● **EXERCISE OBJECTIVE**
Can you copy every one of the entries below character for character, with no changes?

● **DATA LISTING**
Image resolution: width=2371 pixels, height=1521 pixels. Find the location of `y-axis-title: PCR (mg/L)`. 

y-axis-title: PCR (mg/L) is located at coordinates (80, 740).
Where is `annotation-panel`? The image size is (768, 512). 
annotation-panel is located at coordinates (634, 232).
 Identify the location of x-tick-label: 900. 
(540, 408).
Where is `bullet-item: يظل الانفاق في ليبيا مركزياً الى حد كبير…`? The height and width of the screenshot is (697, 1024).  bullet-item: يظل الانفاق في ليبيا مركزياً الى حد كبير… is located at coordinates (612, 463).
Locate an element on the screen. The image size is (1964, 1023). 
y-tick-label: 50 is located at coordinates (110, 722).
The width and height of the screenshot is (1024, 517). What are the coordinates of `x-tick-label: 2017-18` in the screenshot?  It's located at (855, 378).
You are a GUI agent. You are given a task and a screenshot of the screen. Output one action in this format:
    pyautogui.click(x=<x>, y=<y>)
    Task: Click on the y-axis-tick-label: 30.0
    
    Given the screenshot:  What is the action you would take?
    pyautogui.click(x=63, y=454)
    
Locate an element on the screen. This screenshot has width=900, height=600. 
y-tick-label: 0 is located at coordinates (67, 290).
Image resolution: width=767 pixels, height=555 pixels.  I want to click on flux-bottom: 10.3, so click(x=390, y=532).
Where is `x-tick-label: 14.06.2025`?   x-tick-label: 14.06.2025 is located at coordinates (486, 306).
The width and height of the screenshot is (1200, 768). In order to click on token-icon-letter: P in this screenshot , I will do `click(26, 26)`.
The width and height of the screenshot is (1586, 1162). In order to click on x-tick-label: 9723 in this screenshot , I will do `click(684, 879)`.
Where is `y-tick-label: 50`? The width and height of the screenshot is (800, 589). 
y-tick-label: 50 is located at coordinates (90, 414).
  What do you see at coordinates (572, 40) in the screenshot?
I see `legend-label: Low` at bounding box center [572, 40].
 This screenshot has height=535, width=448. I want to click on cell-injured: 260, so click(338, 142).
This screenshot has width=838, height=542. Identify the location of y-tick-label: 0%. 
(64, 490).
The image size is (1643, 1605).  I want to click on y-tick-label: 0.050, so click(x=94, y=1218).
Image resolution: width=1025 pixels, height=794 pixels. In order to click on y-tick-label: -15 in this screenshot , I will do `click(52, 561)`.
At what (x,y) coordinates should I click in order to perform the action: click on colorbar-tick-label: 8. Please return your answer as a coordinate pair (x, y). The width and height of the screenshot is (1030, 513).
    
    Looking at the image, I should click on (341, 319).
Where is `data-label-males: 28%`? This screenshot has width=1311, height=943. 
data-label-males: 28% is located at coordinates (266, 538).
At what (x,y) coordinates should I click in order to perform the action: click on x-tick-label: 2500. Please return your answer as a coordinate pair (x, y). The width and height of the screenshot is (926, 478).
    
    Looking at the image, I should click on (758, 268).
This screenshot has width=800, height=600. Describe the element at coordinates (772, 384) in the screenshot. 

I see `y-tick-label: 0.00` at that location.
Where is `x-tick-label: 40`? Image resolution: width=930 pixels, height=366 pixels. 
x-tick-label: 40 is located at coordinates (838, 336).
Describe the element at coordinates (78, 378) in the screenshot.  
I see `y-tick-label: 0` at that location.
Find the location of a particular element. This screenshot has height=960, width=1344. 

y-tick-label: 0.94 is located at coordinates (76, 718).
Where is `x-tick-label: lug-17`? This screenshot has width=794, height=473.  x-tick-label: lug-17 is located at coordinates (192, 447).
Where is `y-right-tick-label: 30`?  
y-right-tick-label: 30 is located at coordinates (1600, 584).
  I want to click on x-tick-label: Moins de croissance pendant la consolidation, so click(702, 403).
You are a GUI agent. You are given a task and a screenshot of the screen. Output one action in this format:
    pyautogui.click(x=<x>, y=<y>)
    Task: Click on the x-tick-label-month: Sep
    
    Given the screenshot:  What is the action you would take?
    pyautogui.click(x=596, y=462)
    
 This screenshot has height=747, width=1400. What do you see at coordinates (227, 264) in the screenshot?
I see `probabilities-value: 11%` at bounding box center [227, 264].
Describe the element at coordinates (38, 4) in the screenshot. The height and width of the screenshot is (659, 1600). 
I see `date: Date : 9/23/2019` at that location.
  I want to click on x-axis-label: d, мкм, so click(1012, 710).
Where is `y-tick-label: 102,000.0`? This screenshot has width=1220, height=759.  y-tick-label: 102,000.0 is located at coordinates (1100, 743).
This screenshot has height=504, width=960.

● **YOUR RESPONSE**
Image resolution: width=2371 pixels, height=1521 pixels. Find the location of `y-axis-title: PCR (mg/L)`. 

y-axis-title: PCR (mg/L) is located at coordinates (80, 740).
Where is `annotation-panel`? The image size is (768, 512). 
annotation-panel is located at coordinates (634, 232).
 Identify the location of x-tick-label: 900. 
(540, 408).
Where is `bullet-item: يظل الانفاق في ليبيا مركزياً الى حد كبير…`? The height and width of the screenshot is (697, 1024).  bullet-item: يظل الانفاق في ليبيا مركزياً الى حد كبير… is located at coordinates (612, 463).
Locate an element on the screen. The image size is (1964, 1023). 
y-tick-label: 50 is located at coordinates (110, 722).
The width and height of the screenshot is (1024, 517). What are the coordinates of `x-tick-label: 2017-18` in the screenshot?  It's located at (855, 378).
You are a GUI agent. You are given a task and a screenshot of the screen. Output one action in this format:
    pyautogui.click(x=<x>, y=<y>)
    Task: Click on the y-axis-tick-label: 30.0
    
    Given the screenshot:  What is the action you would take?
    pyautogui.click(x=63, y=454)
    
Locate an element on the screen. This screenshot has width=900, height=600. 
y-tick-label: 0 is located at coordinates (67, 290).
Image resolution: width=767 pixels, height=555 pixels.  I want to click on flux-bottom: 10.3, so click(x=390, y=532).
Where is `x-tick-label: 14.06.2025`?   x-tick-label: 14.06.2025 is located at coordinates (486, 306).
The width and height of the screenshot is (1200, 768). In order to click on token-icon-letter: P in this screenshot , I will do `click(26, 26)`.
The width and height of the screenshot is (1586, 1162). In order to click on x-tick-label: 9723 in this screenshot , I will do `click(684, 879)`.
Where is `y-tick-label: 50`? The width and height of the screenshot is (800, 589). 
y-tick-label: 50 is located at coordinates (90, 414).
  What do you see at coordinates (572, 40) in the screenshot?
I see `legend-label: Low` at bounding box center [572, 40].
 This screenshot has height=535, width=448. I want to click on cell-injured: 260, so click(338, 142).
This screenshot has width=838, height=542. Identify the location of y-tick-label: 0%. 
(64, 490).
The image size is (1643, 1605).  I want to click on y-tick-label: 0.050, so click(x=94, y=1218).
Image resolution: width=1025 pixels, height=794 pixels. In order to click on y-tick-label: -15 in this screenshot , I will do `click(52, 561)`.
At what (x,y) coordinates should I click in order to perform the action: click on colorbar-tick-label: 8. Please return your answer as a coordinate pair (x, y). The width and height of the screenshot is (1030, 513).
    
    Looking at the image, I should click on (341, 319).
Where is `data-label-males: 28%`? This screenshot has width=1311, height=943. 
data-label-males: 28% is located at coordinates (266, 538).
At what (x,y) coordinates should I click in order to perform the action: click on x-tick-label: 2500. Please return your answer as a coordinate pair (x, y). The width and height of the screenshot is (926, 478).
    
    Looking at the image, I should click on (758, 268).
This screenshot has width=800, height=600. Describe the element at coordinates (772, 384) in the screenshot. 

I see `y-tick-label: 0.00` at that location.
Where is `x-tick-label: 40`? Image resolution: width=930 pixels, height=366 pixels. 
x-tick-label: 40 is located at coordinates (838, 336).
Describe the element at coordinates (78, 378) in the screenshot.  
I see `y-tick-label: 0` at that location.
Find the location of a particular element. This screenshot has height=960, width=1344. 

y-tick-label: 0.94 is located at coordinates (76, 718).
Where is `x-tick-label: lug-17`? This screenshot has width=794, height=473.  x-tick-label: lug-17 is located at coordinates (192, 447).
Where is `y-right-tick-label: 30`?  
y-right-tick-label: 30 is located at coordinates (1600, 584).
  I want to click on x-tick-label: Moins de croissance pendant la consolidation, so click(702, 403).
You are a GUI agent. You are given a task and a screenshot of the screen. Output one action in this format:
    pyautogui.click(x=<x>, y=<y>)
    Task: Click on the x-tick-label-month: Sep
    
    Given the screenshot:  What is the action you would take?
    pyautogui.click(x=596, y=462)
    
 This screenshot has height=747, width=1400. What do you see at coordinates (227, 264) in the screenshot?
I see `probabilities-value: 11%` at bounding box center [227, 264].
Describe the element at coordinates (38, 4) in the screenshot. The height and width of the screenshot is (659, 1600). 
I see `date: Date : 9/23/2019` at that location.
  I want to click on x-axis-label: d, мкм, so click(1012, 710).
Where is `y-tick-label: 102,000.0`? This screenshot has width=1220, height=759.  y-tick-label: 102,000.0 is located at coordinates (1100, 743).
This screenshot has height=504, width=960.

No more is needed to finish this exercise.